A Billion Dollar Question - If Farming Really Profitable???

Is farming really profitable? If yes, why the heck there are so many suicides. If no, how the heck still there are farmers

As a company that deals with agriculture and asking people to invest in agriculture, the first and foremost question that I encounter with when meeting any person is "Is farming really profitable? We see lot of news about farmer suicides and farmer interviews, debates etc."

The immediate response I give them is "If it was a loss-making work every time, how can anyone continue to do it and we are getting food grains year on year"

Then comes the silence.....

I thought to break this silence in this article. To really dissect and analyze agriculture as a business.

For this exercise, let us take our main food crop Rice. To cultivate an acre of paddy, it takes approx. 18-20K in today's scenario. If you need an insight to the cost details, please click here.
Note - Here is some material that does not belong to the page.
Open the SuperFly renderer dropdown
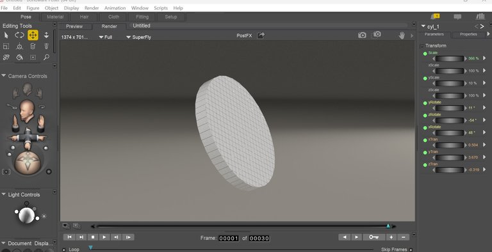The width and height of the screenshot is (492, 252). [138, 37]
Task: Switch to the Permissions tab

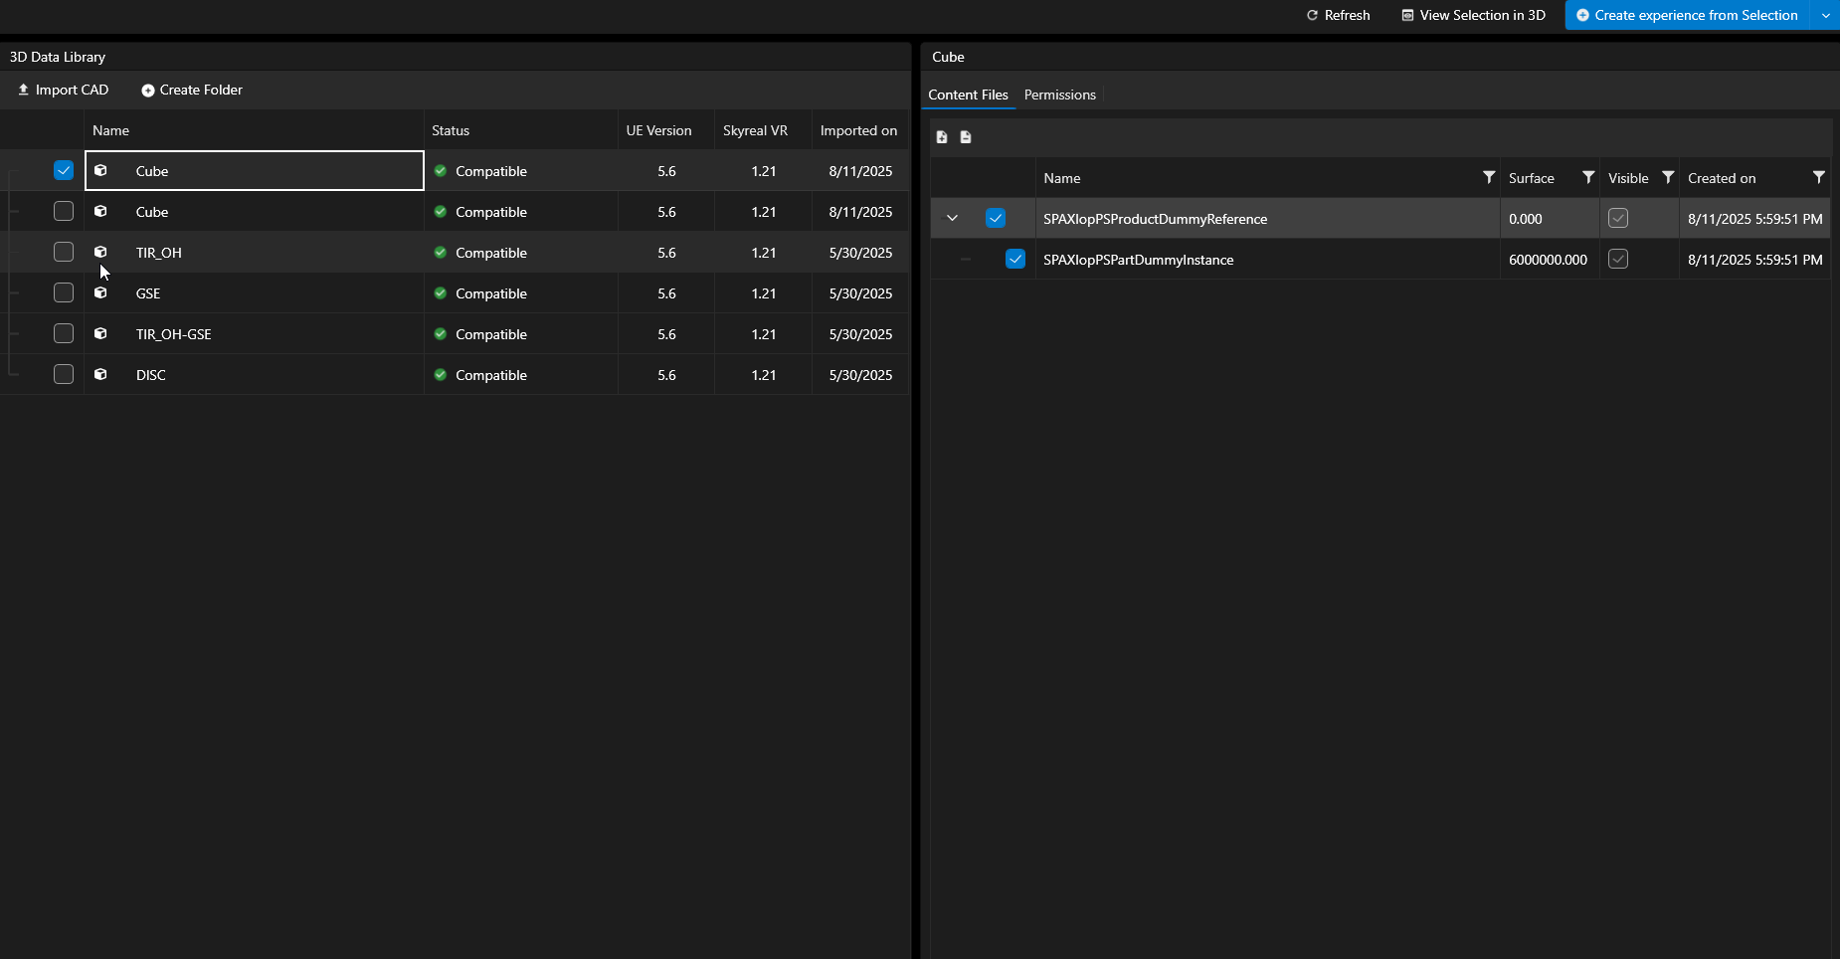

Assuming a per bag (78 Kgs in Cuddalore district) cost of paddy is INR 1000. In this Samba season, the price is INR 1750 for Ponni but let us take the lower range considering not everyone cultivates the same variety. At 1000 RS per bag, 20 bags is a break even and on an average, farmers easily get 25 bags minimum. So their expected return is 25K, which is a profit of 5K when you have invested 20K. This is a whopping profit percentage of 25% in 4-5 months. In this scenario, from an economics perspective, the returns are good.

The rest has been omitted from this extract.